The pest control people should arrive tomorrow, and the asbestos inspector would be around as well this week, to see if the plaster on the walls could simply be repaired or if Mariah would be looking at completely redoing the walls with sheet rock. If that ended up being the case, she was looking at a small fortune in remediation alone much-less the installation of the new walls. Luckily, the ceilings were in decent enough shape that she should be able to paint over them and be okay.
With everything where it should be, Mariah headed into the bedroom stripping her clothes off as she went. A bath sounded amazing. She could relax and enjoy the rest of her tea while soaking. She also needed to invest in a good cleaning company to come in and give the whole house a good once over when it was more livable.

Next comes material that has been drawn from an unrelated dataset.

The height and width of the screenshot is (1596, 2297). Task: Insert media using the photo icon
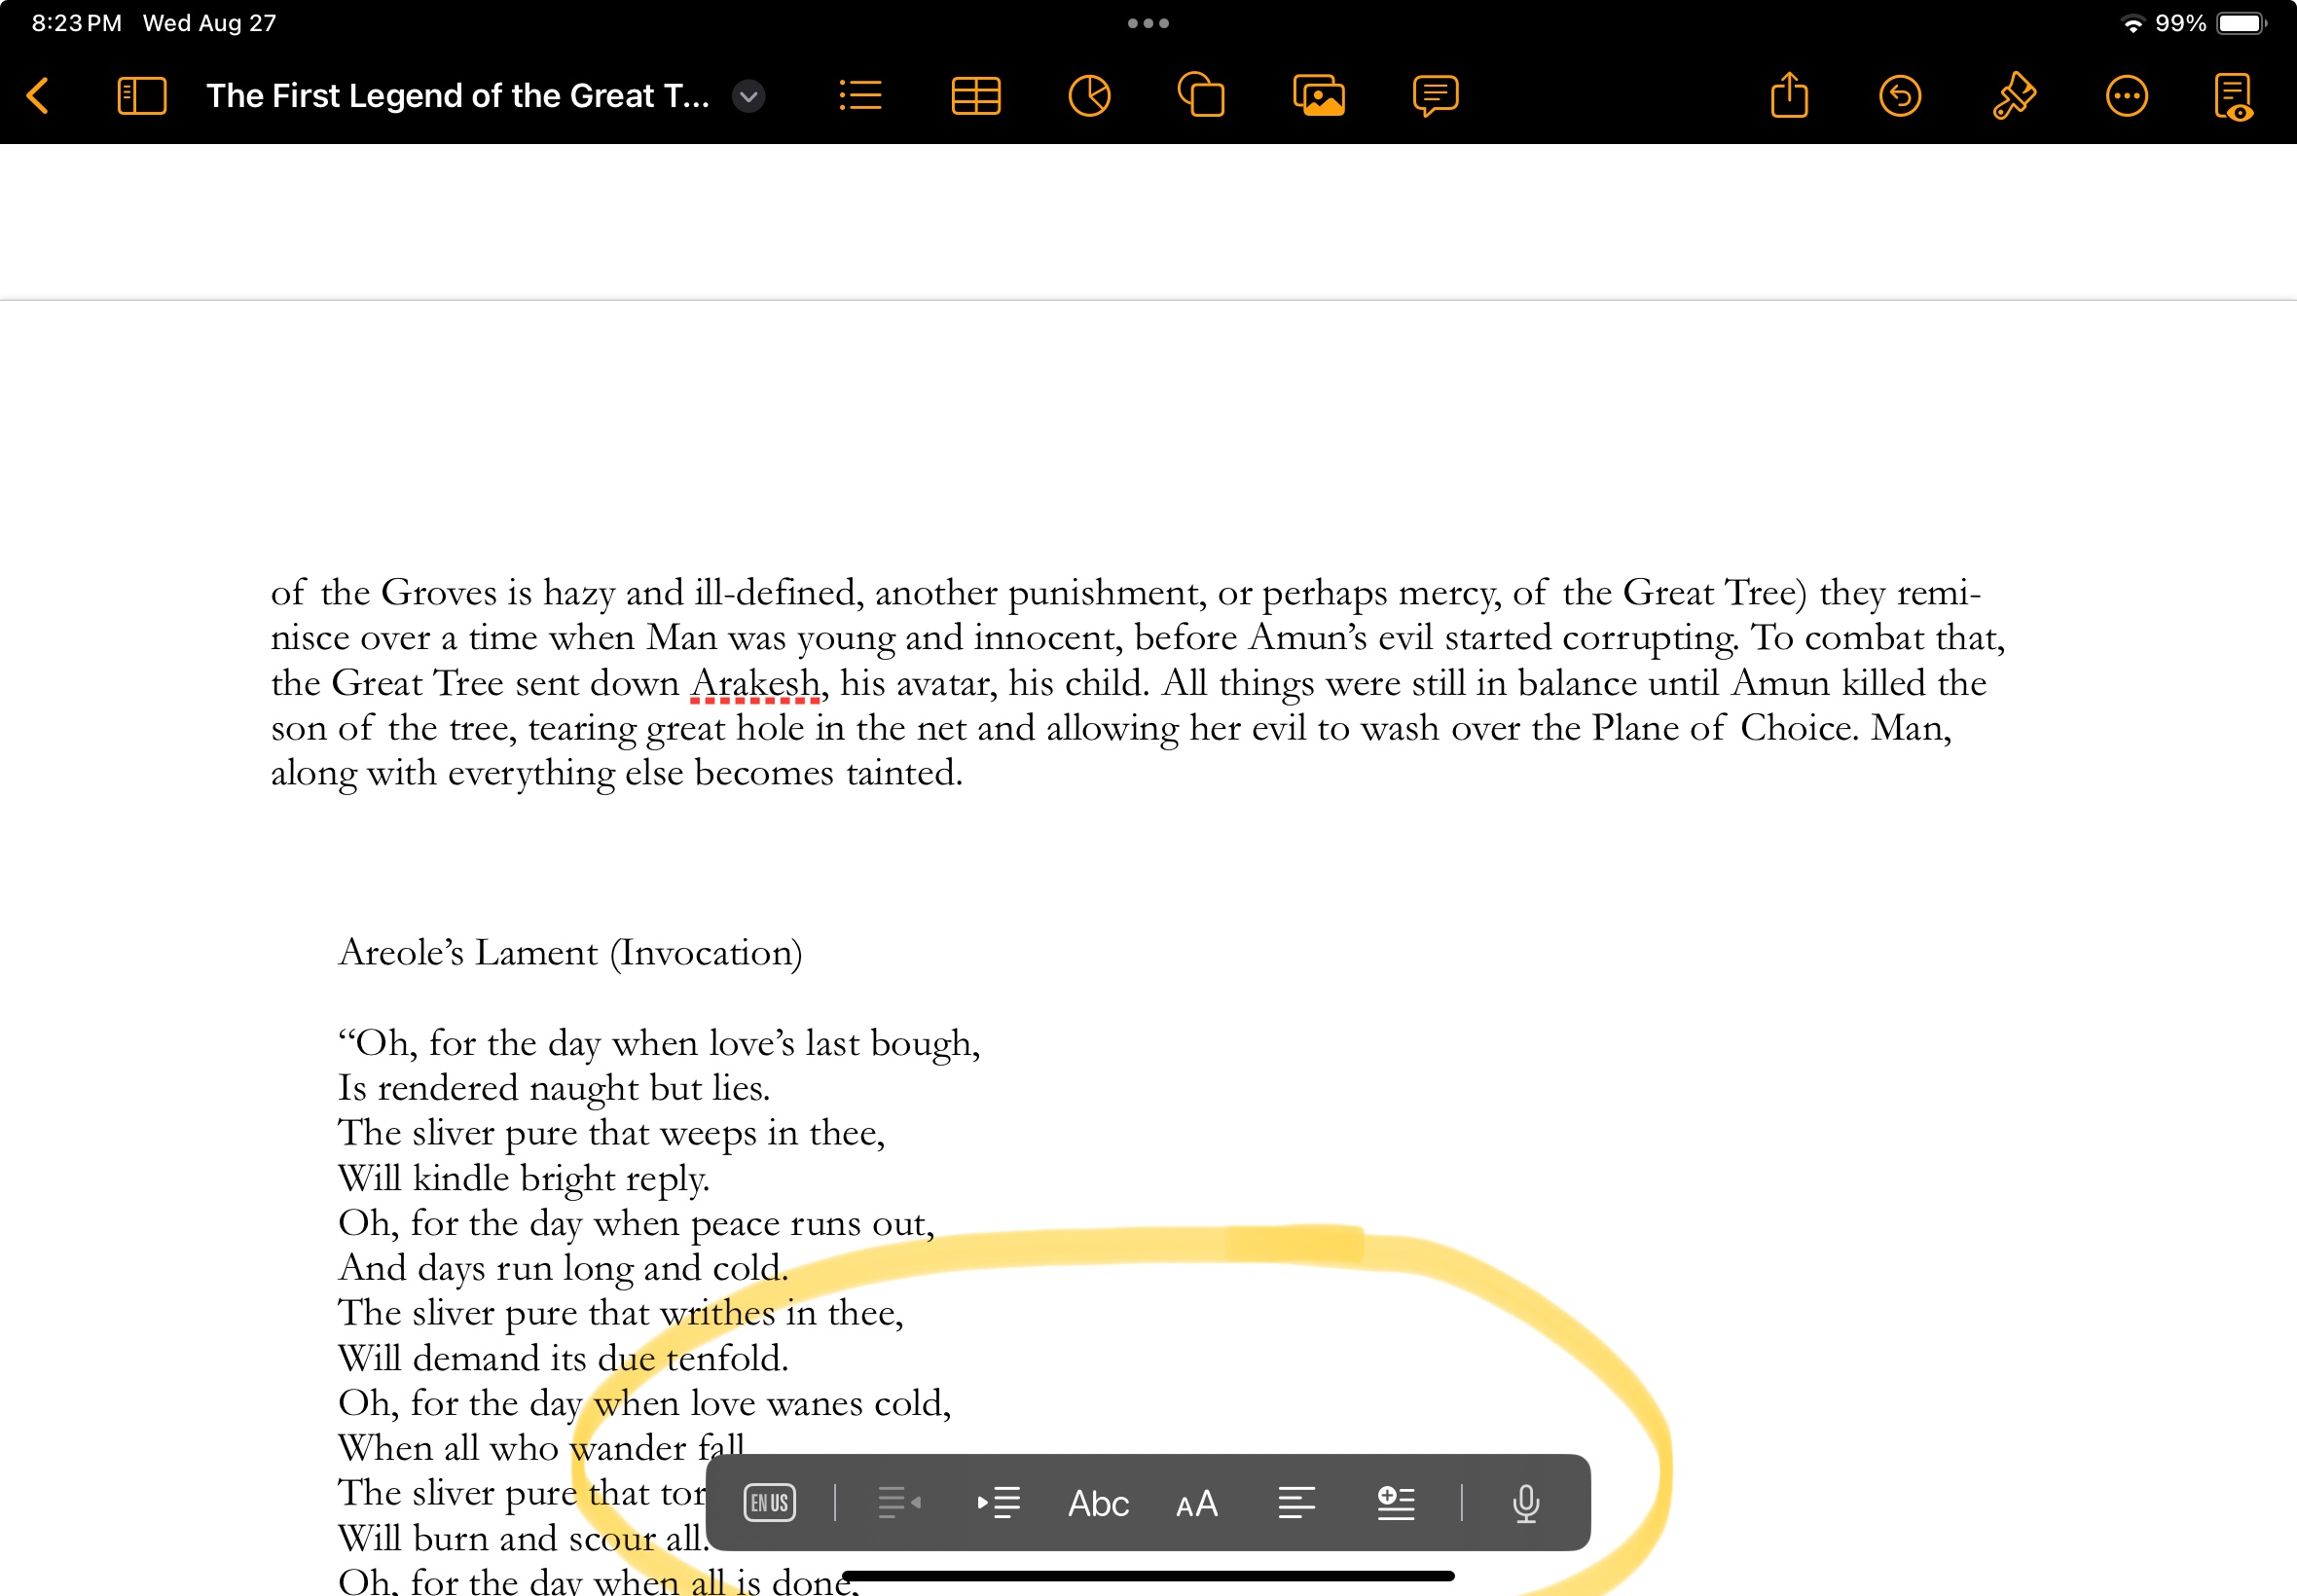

With the bath running and steam beginning to cover the mirror, Mariah pulled her thick curls into a messy clip on top her head so she wouldn’t get her hair too wet. She was not in the mood to deal with the mess of curls and knots that came with them. She climbed into the tub, closed her eyes and sank back into the hot water. The mirror, now completely covered in the remnants of the heat from her bath water was slowly dripping down into the sink. Unnoticed by Mariah, the word “HEL” was slowly disappearing as it began to fog over again.
Mariah bathed, finished her tea and padded back to the bedroom still slightly wet, but too tired to care. She flung a baggy shirt over her head, tied back her hair into a better position, climbed into the bed and fell right to sleep. Her phone lay beside the mask on the side table. It buzzed several times.
“Mariah, are you okay?”
“I have been trying to reach you all day.”
“Mariah, please call me back.”
All the messages were left unanswered because Mariah was sound asleep.